Every so often we hear the staggering statistic that every one person spends four or five years of their life (this could be rounded - low or high) on the toilet and yet that number of minutes, hours and days gets dwarfed by all of the time that gets drained exhaustingly from our veins due to the snaky affliction of having to "get" what we did, what everyone else around us is doing/thinking and what all of us are going to do next. The anticipatory gene and the analytical gene are serpents most of the time, hissing and biting and then flowering and fathering a whole new den of baby slithering things - more worries and uncertainties soon to be accomplished, full-grown burdens. Kristin Hersh has nurtured many of these beastly things, the forked-tongued needles that feel like water torture. She's done it since her teenage years, co-founded Throwing Muses with her stepsister Tanya Donelly, and has continued doing so with her solo work. She's walked that "silkworm tightrope" between tears and hysterical laughter and tearing her hair completely out of her head with no options sensed and a long way down. Her creative works follow the mental struggles she's had to wrestle with most of her life, laying them out as the harsh, frozen tundras about to be smothered in gasoline and set aflame just to be rid of the ugliness forever. She ties the demons up warm and kicking, ties the sins and problems of her head and her unmistakable characters, throws them down onto a sandy beach spelling "HELP" or "ENOUGH!" or "LEAVE ME ALONE!" depending on how many of them she's got circling around on any given day. She then throws the matchstick and stands back to protect her eyebrows and arm hairs. It produces a heat that then goes away after only so long roasting and popping. Her anger and her fears are never felt as impetuous or unfounded, though they are extraordinary as they don't occur to everyone the same way or in such unresponsive, unreasonable collusiveness.

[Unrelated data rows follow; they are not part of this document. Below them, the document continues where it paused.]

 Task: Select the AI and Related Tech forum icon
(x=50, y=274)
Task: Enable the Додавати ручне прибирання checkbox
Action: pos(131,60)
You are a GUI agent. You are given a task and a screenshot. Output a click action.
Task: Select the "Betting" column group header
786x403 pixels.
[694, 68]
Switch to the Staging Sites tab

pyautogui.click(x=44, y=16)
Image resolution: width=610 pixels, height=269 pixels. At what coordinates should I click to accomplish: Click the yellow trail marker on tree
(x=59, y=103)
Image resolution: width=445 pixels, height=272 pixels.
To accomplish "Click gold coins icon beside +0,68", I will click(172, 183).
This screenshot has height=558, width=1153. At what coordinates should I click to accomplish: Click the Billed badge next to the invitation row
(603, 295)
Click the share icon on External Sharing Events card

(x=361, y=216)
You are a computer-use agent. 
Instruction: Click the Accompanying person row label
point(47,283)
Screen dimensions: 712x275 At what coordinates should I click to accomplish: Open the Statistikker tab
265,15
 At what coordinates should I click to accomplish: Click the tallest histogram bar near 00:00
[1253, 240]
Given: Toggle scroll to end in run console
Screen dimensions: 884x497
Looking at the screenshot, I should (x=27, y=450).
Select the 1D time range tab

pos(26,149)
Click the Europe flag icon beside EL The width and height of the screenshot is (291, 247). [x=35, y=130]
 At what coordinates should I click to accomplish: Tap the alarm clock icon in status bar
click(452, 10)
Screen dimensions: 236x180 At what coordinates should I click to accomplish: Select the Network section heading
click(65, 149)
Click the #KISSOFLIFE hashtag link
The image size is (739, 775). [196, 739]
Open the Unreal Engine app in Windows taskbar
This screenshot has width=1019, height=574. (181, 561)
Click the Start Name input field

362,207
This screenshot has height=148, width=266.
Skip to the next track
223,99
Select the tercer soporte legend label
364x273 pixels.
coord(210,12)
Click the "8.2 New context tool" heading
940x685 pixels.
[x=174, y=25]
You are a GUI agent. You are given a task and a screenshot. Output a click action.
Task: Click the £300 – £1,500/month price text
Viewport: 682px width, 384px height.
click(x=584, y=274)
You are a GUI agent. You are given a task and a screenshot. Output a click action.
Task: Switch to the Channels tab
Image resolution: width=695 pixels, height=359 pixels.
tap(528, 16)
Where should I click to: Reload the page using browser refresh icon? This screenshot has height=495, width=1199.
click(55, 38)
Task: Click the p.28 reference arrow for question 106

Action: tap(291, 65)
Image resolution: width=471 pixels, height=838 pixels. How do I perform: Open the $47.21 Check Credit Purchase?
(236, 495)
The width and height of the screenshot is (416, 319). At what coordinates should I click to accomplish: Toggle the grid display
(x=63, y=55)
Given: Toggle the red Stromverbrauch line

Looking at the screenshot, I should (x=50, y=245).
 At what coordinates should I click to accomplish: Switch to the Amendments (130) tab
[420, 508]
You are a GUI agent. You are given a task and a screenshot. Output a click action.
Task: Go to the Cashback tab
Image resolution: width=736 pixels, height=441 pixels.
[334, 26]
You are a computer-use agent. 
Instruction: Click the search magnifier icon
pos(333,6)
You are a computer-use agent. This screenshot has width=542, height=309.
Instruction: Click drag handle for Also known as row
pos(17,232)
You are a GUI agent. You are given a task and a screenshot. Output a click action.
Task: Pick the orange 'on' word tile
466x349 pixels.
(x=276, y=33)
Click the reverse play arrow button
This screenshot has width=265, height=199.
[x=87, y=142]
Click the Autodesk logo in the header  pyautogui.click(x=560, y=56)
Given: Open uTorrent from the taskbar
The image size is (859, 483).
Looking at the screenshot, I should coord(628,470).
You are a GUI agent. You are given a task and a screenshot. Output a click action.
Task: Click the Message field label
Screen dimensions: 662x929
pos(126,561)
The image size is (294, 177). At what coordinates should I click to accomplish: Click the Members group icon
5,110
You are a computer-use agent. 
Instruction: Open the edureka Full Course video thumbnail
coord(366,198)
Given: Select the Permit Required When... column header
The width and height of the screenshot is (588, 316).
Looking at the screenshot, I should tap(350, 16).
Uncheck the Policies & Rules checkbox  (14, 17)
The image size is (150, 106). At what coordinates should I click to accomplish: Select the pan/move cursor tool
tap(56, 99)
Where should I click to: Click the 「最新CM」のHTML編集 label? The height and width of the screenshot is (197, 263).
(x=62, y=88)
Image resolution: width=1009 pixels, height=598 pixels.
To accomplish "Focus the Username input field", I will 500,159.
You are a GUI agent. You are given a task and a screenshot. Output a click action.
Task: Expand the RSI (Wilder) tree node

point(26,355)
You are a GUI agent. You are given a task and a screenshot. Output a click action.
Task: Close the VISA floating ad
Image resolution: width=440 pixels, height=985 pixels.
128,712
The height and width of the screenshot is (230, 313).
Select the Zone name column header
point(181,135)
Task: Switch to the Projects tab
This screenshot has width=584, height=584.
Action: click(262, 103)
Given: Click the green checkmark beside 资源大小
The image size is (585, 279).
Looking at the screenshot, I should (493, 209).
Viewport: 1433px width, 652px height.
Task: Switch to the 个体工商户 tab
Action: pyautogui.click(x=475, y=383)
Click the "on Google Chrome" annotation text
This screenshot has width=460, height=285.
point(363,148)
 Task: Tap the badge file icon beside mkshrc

Hersh performed the night before this session was recorded alongside a pool that belonged to a San Franciscan hotel in the notorious Tenderloin district that was known to get its shit trashed by visiting bands, like the riot house that it was. The pool's filters and drains were working as silently as they could, the natural light was a fading reminder of day time, the open bar was buzzing and the hors d'oeuvres were being carefully forked and stuck, meanwhile, Hersh was filleting herself, revealing so much of her insides and her shy quarters that she was ready and suited for skinny dipping. And this is coming from a mother and wife, not the typical tortured. It's a mesmerizing snapshot of art's ability to let evils have a place out here, a safety deposit box cracked open only every so often. One of the most haunting and evident lines that Hersh sings in this brief session is when she says, "I thank God you're comatose as I pull back the bedclothes." It's chilling and it's her, so very her when she finds a microphone in front of her mouth.